(Your task): Please return every record below exactly as it stands.

(Source material):
=== Section Start ===

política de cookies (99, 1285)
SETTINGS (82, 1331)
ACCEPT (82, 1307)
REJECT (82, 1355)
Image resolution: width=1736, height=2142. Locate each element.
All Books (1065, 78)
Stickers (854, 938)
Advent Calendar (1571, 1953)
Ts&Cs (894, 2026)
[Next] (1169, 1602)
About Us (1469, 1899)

=== Section End ===

(Reply):
política de cookies (99, 1285)
SETTINGS (82, 1331)
ACCEPT (82, 1307)
REJECT (82, 1355)
Image resolution: width=1736, height=2142. Locate each element.
All Books (1065, 78)
Stickers (854, 938)
Advent Calendar (1571, 1953)
Ts&Cs (894, 2026)
[Next] (1169, 1602)
About Us (1469, 1899)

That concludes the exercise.